## What you are asked to do
Put the lines into a numbered list, starting with the line that contains "You are a computer-use" and continuing through the line that contains "click(x=258, y=72)", both included. Omit blank lines.
··· Records shown
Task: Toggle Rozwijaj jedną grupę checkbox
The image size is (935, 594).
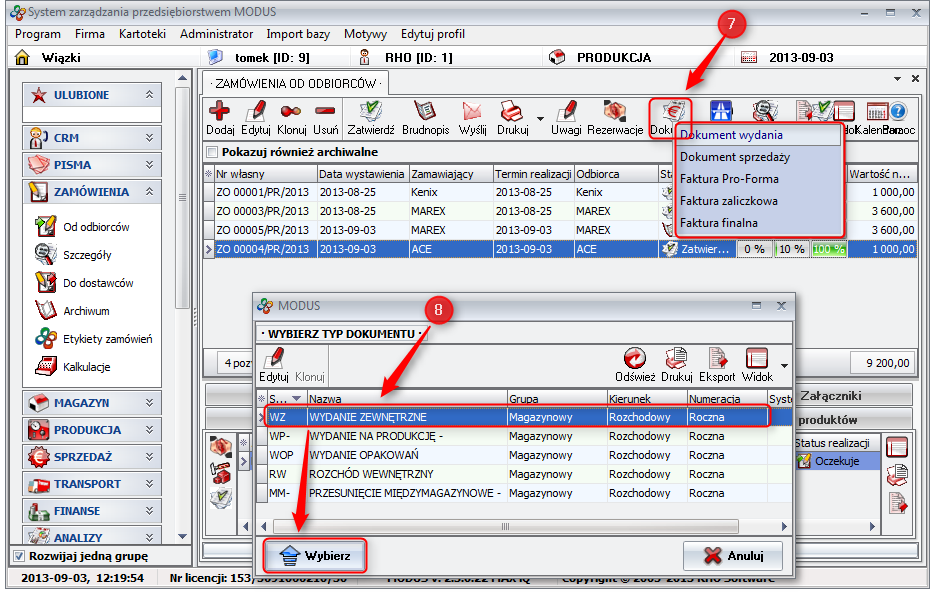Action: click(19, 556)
······
··· Records shown
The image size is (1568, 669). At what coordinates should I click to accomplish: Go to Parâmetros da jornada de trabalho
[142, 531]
······
··· Records shown
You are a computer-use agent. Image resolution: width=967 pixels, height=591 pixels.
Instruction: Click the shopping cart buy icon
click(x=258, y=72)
······
## Task answer
1. You are a computer-use agent. Image resolution: width=967 pixels, height=591 pixels.
2. Instruction: Click the shopping cart buy icon
3. click(x=258, y=72)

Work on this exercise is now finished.